2. De gewezen grensarbeider of de moeder van de wezen moet de Belgische nationaliteit bezitten.
3. Het gezin moet in België woonachtig zijn of er verblijven.
4. De arbeider moet laatstelijk werkzaam zijn geweest als grensarbeider in Frankrijk, Nederland, de Duitse Bondsrepubliek of het Groot-Hertogdom Luxemburg.
5. Er mag ten behoeve van de rechtgevende kinderen geen enkel recht op gezinsbijslag bestaan:
a) volgens de Belgische regeling voor werknemers, noch volgens de regeling die geldt voor de werklozen: in dit laatstse geval echter, wordt niettemin het kraamgeld verleend;
b) volgens de Belgische regeling voor zelfstandigen;
c) op grond van enige buitenlandse regeling noch van een door België ondertekende internationale overeenkomst en inzonderheid krachtens een regeling van het land waar de grensarbeider laatstelijk werkzaam was.
In geen geval zal aanvullend worden betaald.
6. De reden waarom de aanspraak op kinderbijslag op grond van de buitenlandse regeling afgewezen werd is zonder invloed.

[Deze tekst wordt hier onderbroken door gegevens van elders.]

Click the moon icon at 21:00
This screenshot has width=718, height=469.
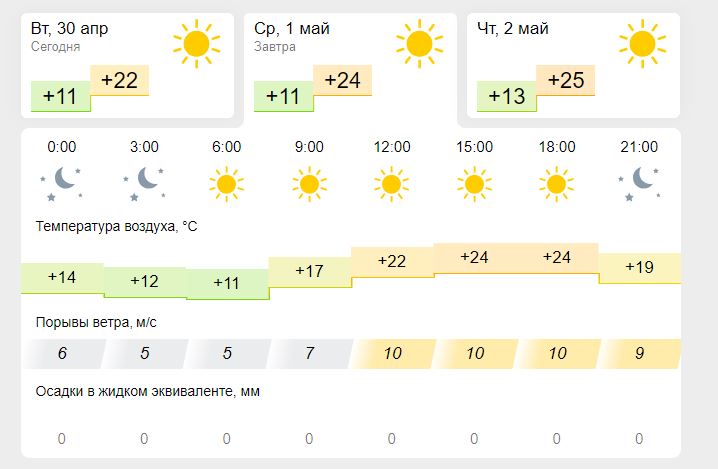640,183
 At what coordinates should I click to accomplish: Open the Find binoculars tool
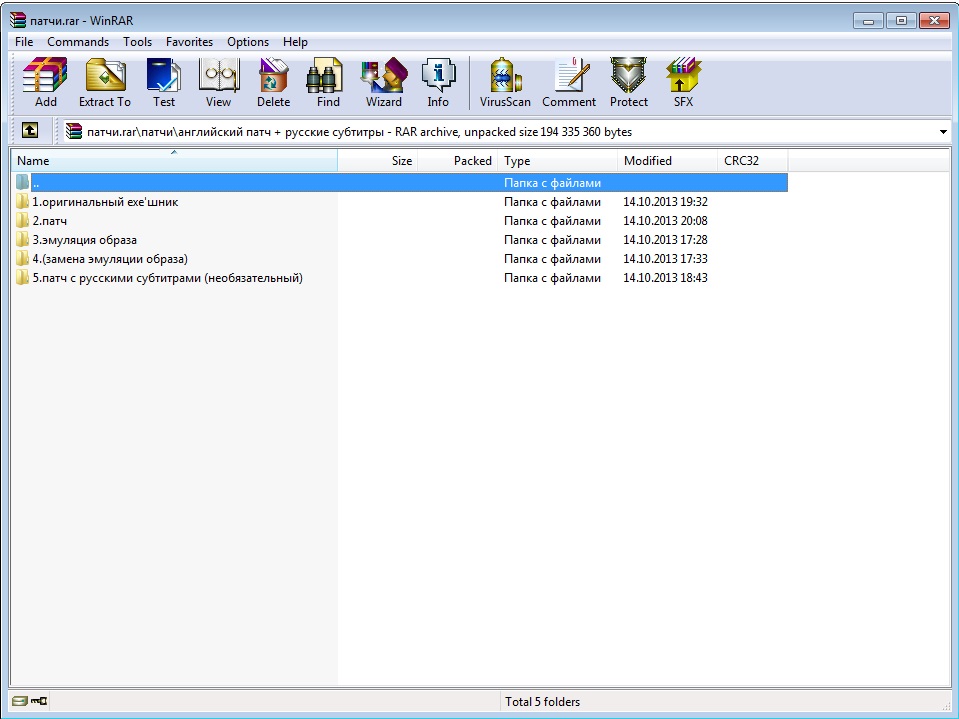point(328,82)
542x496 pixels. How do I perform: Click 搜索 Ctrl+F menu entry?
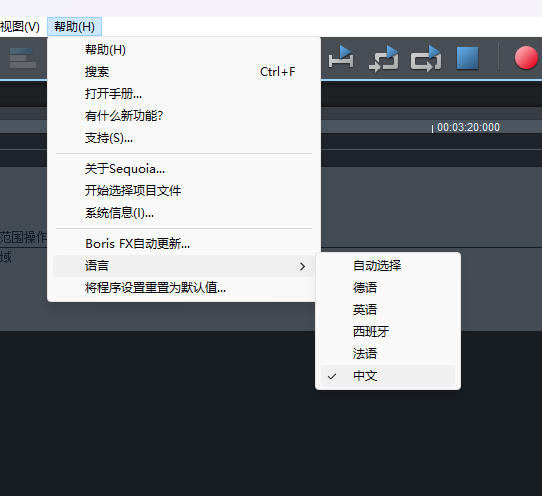pos(184,72)
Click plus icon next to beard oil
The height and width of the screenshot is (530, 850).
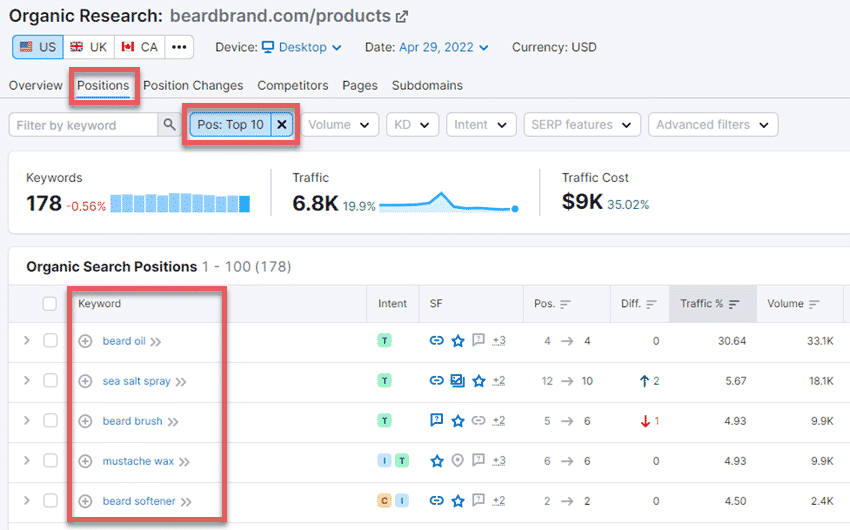click(x=85, y=341)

7. Deze nieuwe schikkingen laten de rechten onverlet die op grond van vroegere beslissingen zijn verworven. Zij worden toegepast binnen de perken bepaald bij art. 120, uitgezonderd wat de nieuwe prestaties betreft die ten behoeve van de wezen worden verleend. Deze worden slechts toegekend vanaf de datum waarop de nieuwe beslissing door de Minister is goedgekeurd (28 mei 1962).